What to work on:
- A) In the passage on the shift from rural to urban living, which two countries are named as the main cause of the world population shift?
- B) Write the next part of the blog post about urban, suburban and exurban living, starting after its final sentence.

Segment Start: Passage provided

Wednesday, May 23, 2007

An important day

Today is the day that, for the first time in human history, more people will live in urban areas than in rural areas. Another inevitability? Or perhaps a chance to stop and think about how societies are changing?

I mention this because of a light-hearted post at Pharyngula whose discussion thread is a mess of ambivalent observations and questions: i.e., where do suburbs and exurbs fit into the urban-rural divide? But lets start with a global perspective.

In large part the world population shift is due to large-scale changes in India and China--the two most populous countries in the world. People from rural areas move to urban areas to find employment. Its an age old story (think Les Miserables), but when these changes take place on a large scale social movements are not far behind. Pockets of urban poverty, historically, make great incubators for social unrest and often this unrest is violent. Couple this potential social unrest with nuclear weapons, and headaches for everyone...

In the United States the picture is different. You don't have to leave your rural environment at all... the exurbs will come to you. When they sold it a few years ago, my parents' farm was surrounded by exurban houses. It was depressing to drive out there yearly and see the steady transformation of farm after farm into tracts and houses. Everyone, it seems, wanted a chance to have the 'good life'.

The creation of exurbs has been particularly disconcerting. Instead of neighborhoods with neighborhood bars, neighborhood restaurants, a neighborhood post office, and a neighborhood school... millions of Americans have traded that in for gated communities, large weed-free yards, and soulless copycat bars, restaurants and box stores that you have to drive to. We are a nation that, by becoming more attached to our homes, has become less attached to each other*.

Economically, suburbs and exurbs are not sustainable, as their very existence requires both a thriving metropolitan area and cheap fuel. Well gasoline is not going to become cheaper--although we might save on our long term costs by switching to hybrid cars. But... well I don't want to derail this entry too much by going into the state of our cities. Let's just say that my city, Rochester, gets by... but barely. Also, it is used to wearing a lot of hand-me-downs.

Segment End: Passage provided
Segment Start: Exercise data

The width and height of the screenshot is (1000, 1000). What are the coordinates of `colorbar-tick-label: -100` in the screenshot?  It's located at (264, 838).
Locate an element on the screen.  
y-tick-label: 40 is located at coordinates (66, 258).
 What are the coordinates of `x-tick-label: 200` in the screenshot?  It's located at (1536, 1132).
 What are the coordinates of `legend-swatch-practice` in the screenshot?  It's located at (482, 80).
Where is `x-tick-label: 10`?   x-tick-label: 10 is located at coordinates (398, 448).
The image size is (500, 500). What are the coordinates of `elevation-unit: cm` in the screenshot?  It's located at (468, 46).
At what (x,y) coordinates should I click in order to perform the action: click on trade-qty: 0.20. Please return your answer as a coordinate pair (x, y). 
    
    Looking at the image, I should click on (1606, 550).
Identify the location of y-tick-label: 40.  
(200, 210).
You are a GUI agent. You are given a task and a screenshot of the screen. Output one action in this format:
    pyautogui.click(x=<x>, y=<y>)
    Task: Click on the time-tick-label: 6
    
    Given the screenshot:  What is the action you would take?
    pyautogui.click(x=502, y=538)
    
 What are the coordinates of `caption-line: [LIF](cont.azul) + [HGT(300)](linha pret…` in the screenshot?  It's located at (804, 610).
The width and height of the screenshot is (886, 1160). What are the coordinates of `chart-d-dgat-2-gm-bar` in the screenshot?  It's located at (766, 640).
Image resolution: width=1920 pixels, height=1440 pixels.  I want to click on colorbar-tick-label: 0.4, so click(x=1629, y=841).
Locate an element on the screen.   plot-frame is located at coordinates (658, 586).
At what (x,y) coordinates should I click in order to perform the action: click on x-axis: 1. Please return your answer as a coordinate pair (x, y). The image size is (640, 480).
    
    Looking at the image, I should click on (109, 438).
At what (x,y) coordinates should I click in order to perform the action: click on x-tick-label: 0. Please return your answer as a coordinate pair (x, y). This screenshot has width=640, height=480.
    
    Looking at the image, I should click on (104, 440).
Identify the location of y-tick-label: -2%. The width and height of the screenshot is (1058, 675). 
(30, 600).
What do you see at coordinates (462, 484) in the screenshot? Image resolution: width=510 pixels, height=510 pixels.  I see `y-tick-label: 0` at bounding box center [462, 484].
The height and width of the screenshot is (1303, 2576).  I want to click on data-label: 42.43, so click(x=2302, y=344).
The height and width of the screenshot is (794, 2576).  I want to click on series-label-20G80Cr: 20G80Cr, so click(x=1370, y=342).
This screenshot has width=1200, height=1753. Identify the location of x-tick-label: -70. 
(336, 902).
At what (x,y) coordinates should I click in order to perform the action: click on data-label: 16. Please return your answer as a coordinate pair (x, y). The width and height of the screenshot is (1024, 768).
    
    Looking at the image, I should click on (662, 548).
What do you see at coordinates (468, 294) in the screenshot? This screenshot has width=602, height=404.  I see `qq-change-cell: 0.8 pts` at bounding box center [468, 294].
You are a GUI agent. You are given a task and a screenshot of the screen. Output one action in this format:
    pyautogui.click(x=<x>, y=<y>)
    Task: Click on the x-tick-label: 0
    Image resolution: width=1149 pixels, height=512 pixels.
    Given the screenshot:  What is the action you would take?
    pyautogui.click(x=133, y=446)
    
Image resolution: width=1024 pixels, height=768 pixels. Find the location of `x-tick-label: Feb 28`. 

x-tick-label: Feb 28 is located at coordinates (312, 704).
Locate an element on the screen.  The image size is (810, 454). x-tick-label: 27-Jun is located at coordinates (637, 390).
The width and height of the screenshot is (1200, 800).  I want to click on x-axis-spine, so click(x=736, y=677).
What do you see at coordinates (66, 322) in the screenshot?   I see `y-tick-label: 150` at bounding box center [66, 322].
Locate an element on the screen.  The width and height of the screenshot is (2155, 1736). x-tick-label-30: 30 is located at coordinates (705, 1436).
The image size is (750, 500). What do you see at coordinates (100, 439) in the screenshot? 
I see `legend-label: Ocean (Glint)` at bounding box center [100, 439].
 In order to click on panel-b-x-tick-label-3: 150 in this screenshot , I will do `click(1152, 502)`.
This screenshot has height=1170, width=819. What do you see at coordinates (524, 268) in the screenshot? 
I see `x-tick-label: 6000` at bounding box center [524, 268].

Segment End: Exercise data

Replies:
- A) India and China

- B)
This rural-exurban exchange is troublesome on many levels--cities need rural areas to provide food and farm products (cotton, flowers, and dope)--but few people actually think about the realities of farming--the increased incidences of cancer and accidents involving machinery. Sure, people may have a vision of farmers as living the good life. But it is a life of long hours, hard work, and high occupational risks. Also, hay fever sucks and animals stink (this may be obvious, but it is never mentioned in the brochures).

Yet in the end, exurbs suck at the life of our country. They take land out of production. They landscape land that could have been a wildlife area. They transform landscapes with black asphalt and cars. And yet at a time when household debt continues to rise and household savings are at an all-time low, the exurbs continue to expand. In part this is because people are willing to borrow what they cannot afford--it is no longer a question of being able to pay it all back, now it is a question of making the minimum monthly payment. And in part it is because developers cut deals with county commissioners (look: jobs!) and because 5 houses will always bring more tax revenue than 1 farm... never mind the fact that 1 farm will use less of a county's resources.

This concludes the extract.